- Written task: Retype all of the following material line for line, reproducing every character without alteration.

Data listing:
* * * *

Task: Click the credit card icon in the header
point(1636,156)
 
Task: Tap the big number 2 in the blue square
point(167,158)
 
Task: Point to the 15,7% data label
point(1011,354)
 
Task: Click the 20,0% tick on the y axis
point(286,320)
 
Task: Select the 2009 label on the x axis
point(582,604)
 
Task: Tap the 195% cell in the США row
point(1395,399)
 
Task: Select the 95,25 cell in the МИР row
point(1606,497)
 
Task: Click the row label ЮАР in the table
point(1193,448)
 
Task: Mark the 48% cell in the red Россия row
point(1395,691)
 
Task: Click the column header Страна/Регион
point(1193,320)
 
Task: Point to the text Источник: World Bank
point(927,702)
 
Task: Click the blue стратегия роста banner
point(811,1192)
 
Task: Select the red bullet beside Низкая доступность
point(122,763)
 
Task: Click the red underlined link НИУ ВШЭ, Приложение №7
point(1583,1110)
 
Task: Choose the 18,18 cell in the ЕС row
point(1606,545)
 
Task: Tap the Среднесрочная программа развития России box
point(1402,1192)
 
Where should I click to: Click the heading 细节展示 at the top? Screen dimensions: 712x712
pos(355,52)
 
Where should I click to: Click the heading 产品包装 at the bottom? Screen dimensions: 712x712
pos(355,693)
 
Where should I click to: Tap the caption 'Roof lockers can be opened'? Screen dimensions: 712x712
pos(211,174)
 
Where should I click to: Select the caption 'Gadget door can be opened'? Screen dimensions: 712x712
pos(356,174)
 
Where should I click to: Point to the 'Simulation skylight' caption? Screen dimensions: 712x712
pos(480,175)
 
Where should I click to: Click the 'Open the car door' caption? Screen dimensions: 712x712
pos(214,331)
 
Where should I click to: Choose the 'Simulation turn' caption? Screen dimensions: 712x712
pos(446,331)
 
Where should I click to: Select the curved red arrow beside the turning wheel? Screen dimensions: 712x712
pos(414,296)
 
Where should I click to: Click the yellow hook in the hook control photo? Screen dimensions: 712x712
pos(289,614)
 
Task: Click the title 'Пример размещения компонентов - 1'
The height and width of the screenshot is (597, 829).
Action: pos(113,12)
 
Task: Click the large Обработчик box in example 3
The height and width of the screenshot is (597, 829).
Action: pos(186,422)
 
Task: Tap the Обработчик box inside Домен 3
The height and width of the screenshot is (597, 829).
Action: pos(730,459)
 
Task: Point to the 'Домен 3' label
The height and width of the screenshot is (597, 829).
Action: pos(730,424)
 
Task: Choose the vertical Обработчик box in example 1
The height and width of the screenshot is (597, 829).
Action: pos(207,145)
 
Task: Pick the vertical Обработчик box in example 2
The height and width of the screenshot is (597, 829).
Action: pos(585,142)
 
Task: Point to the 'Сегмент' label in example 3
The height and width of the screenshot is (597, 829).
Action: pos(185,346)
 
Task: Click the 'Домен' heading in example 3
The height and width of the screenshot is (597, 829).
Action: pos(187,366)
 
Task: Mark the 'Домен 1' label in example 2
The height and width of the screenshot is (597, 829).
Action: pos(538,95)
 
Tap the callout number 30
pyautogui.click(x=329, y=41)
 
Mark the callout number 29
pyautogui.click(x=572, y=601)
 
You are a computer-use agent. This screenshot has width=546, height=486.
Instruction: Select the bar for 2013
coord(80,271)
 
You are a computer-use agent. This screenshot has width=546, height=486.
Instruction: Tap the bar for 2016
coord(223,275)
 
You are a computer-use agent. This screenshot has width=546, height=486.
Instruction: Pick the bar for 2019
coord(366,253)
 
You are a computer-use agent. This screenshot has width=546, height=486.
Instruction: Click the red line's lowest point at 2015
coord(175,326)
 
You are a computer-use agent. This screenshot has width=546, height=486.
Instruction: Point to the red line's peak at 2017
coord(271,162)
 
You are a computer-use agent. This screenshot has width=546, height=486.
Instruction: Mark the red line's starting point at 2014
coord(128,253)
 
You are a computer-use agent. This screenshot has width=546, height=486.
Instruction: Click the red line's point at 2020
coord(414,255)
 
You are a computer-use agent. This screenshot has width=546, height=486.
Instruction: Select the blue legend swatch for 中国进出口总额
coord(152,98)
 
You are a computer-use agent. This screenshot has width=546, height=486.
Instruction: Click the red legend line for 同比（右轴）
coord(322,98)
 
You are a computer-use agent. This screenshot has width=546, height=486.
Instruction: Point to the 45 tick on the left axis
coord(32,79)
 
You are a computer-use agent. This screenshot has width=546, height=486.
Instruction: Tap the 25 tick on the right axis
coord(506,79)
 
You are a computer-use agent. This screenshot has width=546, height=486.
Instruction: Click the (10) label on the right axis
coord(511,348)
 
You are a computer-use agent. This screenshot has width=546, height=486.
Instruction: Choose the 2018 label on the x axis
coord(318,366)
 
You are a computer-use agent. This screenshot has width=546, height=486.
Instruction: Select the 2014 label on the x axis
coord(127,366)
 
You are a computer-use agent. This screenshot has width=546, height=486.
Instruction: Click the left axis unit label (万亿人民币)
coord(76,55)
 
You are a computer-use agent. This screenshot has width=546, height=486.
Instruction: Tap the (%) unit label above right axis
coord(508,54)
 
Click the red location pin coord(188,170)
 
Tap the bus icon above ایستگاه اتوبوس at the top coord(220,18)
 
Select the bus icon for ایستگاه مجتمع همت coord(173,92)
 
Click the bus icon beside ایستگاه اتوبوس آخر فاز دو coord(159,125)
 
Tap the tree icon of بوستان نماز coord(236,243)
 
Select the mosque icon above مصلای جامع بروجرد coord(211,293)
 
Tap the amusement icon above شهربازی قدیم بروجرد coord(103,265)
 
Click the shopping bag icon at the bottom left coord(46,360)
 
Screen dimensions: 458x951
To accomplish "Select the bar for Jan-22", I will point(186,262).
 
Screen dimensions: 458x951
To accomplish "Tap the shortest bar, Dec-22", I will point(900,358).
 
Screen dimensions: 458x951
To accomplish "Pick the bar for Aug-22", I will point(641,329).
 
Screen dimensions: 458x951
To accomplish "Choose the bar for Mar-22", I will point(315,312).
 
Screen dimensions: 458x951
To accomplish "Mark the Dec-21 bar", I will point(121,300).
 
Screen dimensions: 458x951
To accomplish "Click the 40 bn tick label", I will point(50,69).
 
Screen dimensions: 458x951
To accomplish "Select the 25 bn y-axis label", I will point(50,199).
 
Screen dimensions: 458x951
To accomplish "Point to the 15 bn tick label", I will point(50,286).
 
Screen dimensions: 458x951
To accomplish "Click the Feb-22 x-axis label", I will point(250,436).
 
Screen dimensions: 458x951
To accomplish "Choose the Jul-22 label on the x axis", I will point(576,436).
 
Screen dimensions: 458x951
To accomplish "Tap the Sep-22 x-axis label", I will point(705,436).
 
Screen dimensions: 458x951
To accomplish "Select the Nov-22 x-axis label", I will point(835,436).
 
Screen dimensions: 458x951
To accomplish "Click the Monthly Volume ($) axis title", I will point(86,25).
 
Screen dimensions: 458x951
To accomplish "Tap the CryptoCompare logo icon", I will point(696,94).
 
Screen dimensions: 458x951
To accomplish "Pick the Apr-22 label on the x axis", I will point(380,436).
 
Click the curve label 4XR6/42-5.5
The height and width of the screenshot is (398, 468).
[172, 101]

* * * *

- Response to the task:
Task: Click the credit card icon in the header
point(1636,156)
 
Task: Tap the big number 2 in the blue square
point(167,158)
 
Task: Point to the 15,7% data label
point(1011,354)
 
Task: Click the 20,0% tick on the y axis
point(286,320)
 
Task: Select the 2009 label on the x axis
point(582,604)
 
Task: Tap the 195% cell in the США row
point(1395,399)
 
Task: Select the 95,25 cell in the МИР row
point(1606,497)
 
Task: Click the row label ЮАР in the table
point(1193,448)
 
Task: Mark the 48% cell in the red Россия row
point(1395,691)
 
Task: Click the column header Страна/Регион
point(1193,320)
 
Task: Point to the text Источник: World Bank
point(927,702)
 
Task: Click the blue стратегия роста banner
point(811,1192)
 
Task: Select the red bullet beside Низкая доступность
point(122,763)
 
Task: Click the red underlined link НИУ ВШЭ, Приложение №7
point(1583,1110)
 
Task: Choose the 18,18 cell in the ЕС row
point(1606,545)
 
Task: Tap the Среднесрочная программа развития России box
point(1402,1192)
 
Where should I click to: Click the heading 细节展示 at the top? Screen dimensions: 712x712
pos(355,52)
 
Where should I click to: Click the heading 产品包装 at the bottom? Screen dimensions: 712x712
pos(355,693)
 
Where should I click to: Tap the caption 'Roof lockers can be opened'? Screen dimensions: 712x712
pos(211,174)
 
Where should I click to: Select the caption 'Gadget door can be opened'? Screen dimensions: 712x712
pos(356,174)
 
Where should I click to: Point to the 'Simulation skylight' caption? Screen dimensions: 712x712
pos(480,175)
 
Where should I click to: Click the 'Open the car door' caption? Screen dimensions: 712x712
pos(214,331)
 
Where should I click to: Choose the 'Simulation turn' caption? Screen dimensions: 712x712
pos(446,331)
 
Where should I click to: Select the curved red arrow beside the turning wheel? Screen dimensions: 712x712
pos(414,296)
 
Where should I click to: Click the yellow hook in the hook control photo? Screen dimensions: 712x712
pos(289,614)
 
Task: Click the title 'Пример размещения компонентов - 1'
The height and width of the screenshot is (597, 829).
Action: pos(113,12)
 
Task: Click the large Обработчик box in example 3
The height and width of the screenshot is (597, 829).
Action: pos(186,422)
 
Task: Tap the Обработчик box inside Домен 3
The height and width of the screenshot is (597, 829).
Action: pos(730,459)
 
Task: Point to the 'Домен 3' label
The height and width of the screenshot is (597, 829).
Action: pos(730,424)
 
Task: Choose the vertical Обработчик box in example 1
The height and width of the screenshot is (597, 829).
Action: pos(207,145)
 
Task: Pick the vertical Обработчик box in example 2
The height and width of the screenshot is (597, 829).
Action: pos(585,142)
 
Task: Point to the 'Сегмент' label in example 3
The height and width of the screenshot is (597, 829).
Action: pos(185,346)
 
Task: Click the 'Домен' heading in example 3
The height and width of the screenshot is (597, 829).
Action: pos(187,366)
 
Task: Mark the 'Домен 1' label in example 2
The height and width of the screenshot is (597, 829).
Action: pos(538,95)
 
Tap the callout number 30
pyautogui.click(x=329, y=41)
 
Mark the callout number 29
pyautogui.click(x=572, y=601)
 
You are a computer-use agent. This screenshot has width=546, height=486.
Instruction: Select the bar for 2013
coord(80,271)
 
You are a computer-use agent. This screenshot has width=546, height=486.
Instruction: Tap the bar for 2016
coord(223,275)
 
You are a computer-use agent. This screenshot has width=546, height=486.
Instruction: Pick the bar for 2019
coord(366,253)
 
You are a computer-use agent. This screenshot has width=546, height=486.
Instruction: Click the red line's lowest point at 2015
coord(175,326)
 
You are a computer-use agent. This screenshot has width=546, height=486.
Instruction: Point to the red line's peak at 2017
coord(271,162)
 
You are a computer-use agent. This screenshot has width=546, height=486.
Instruction: Mark the red line's starting point at 2014
coord(128,253)
 
You are a computer-use agent. This screenshot has width=546, height=486.
Instruction: Click the red line's point at 2020
coord(414,255)
 
You are a computer-use agent. This screenshot has width=546, height=486.
Instruction: Select the blue legend swatch for 中国进出口总额
coord(152,98)
 
You are a computer-use agent. This screenshot has width=546, height=486.
Instruction: Click the red legend line for 同比（右轴）
coord(322,98)
 
You are a computer-use agent. This screenshot has width=546, height=486.
Instruction: Point to the 45 tick on the left axis
coord(32,79)
 
You are a computer-use agent. This screenshot has width=546, height=486.
Instruction: Tap the 25 tick on the right axis
coord(506,79)
 
You are a computer-use agent. This screenshot has width=546, height=486.
Instruction: Click the (10) label on the right axis
coord(511,348)
 
You are a computer-use agent. This screenshot has width=546, height=486.
Instruction: Choose the 2018 label on the x axis
coord(318,366)
 
You are a computer-use agent. This screenshot has width=546, height=486.
Instruction: Select the 2014 label on the x axis
coord(127,366)
 
You are a computer-use agent. This screenshot has width=546, height=486.
Instruction: Click the left axis unit label (万亿人民币)
coord(76,55)
 
You are a computer-use agent. This screenshot has width=546, height=486.
Instruction: Tap the (%) unit label above right axis
coord(508,54)
 
Click the red location pin coord(188,170)
 
Tap the bus icon above ایستگاه اتوبوس at the top coord(220,18)
 
Select the bus icon for ایستگاه مجتمع همت coord(173,92)
 
Click the bus icon beside ایستگاه اتوبوس آخر فاز دو coord(159,125)
 
Tap the tree icon of بوستان نماز coord(236,243)
 
Select the mosque icon above مصلای جامع بروجرد coord(211,293)
 
Tap the amusement icon above شهربازی قدیم بروجرد coord(103,265)
 
Click the shopping bag icon at the bottom left coord(46,360)
 
Screen dimensions: 458x951
To accomplish "Select the bar for Jan-22", I will point(186,262).
 
Screen dimensions: 458x951
To accomplish "Tap the shortest bar, Dec-22", I will point(900,358).
 
Screen dimensions: 458x951
To accomplish "Pick the bar for Aug-22", I will point(641,329).
 
Screen dimensions: 458x951
To accomplish "Choose the bar for Mar-22", I will point(315,312).
 
Screen dimensions: 458x951
To accomplish "Mark the Dec-21 bar", I will point(121,300).
 
Screen dimensions: 458x951
To accomplish "Click the 40 bn tick label", I will point(50,69).
 
Screen dimensions: 458x951
To accomplish "Select the 25 bn y-axis label", I will point(50,199).
 
Screen dimensions: 458x951
To accomplish "Point to the 15 bn tick label", I will point(50,286).
 
Screen dimensions: 458x951
To accomplish "Click the Feb-22 x-axis label", I will point(250,436).
 
Screen dimensions: 458x951
To accomplish "Choose the Jul-22 label on the x axis", I will point(576,436).
 
Screen dimensions: 458x951
To accomplish "Tap the Sep-22 x-axis label", I will point(705,436).
 
Screen dimensions: 458x951
To accomplish "Select the Nov-22 x-axis label", I will point(835,436).
 
Screen dimensions: 458x951
To accomplish "Click the Monthly Volume ($) axis title", I will point(86,25).
 
Screen dimensions: 458x951
To accomplish "Tap the CryptoCompare logo icon", I will point(696,94).
 
Screen dimensions: 458x951
To accomplish "Pick the Apr-22 label on the x axis", I will point(380,436).
 
Click the curve label 4XR6/42-5.5
The height and width of the screenshot is (398, 468).
[172, 101]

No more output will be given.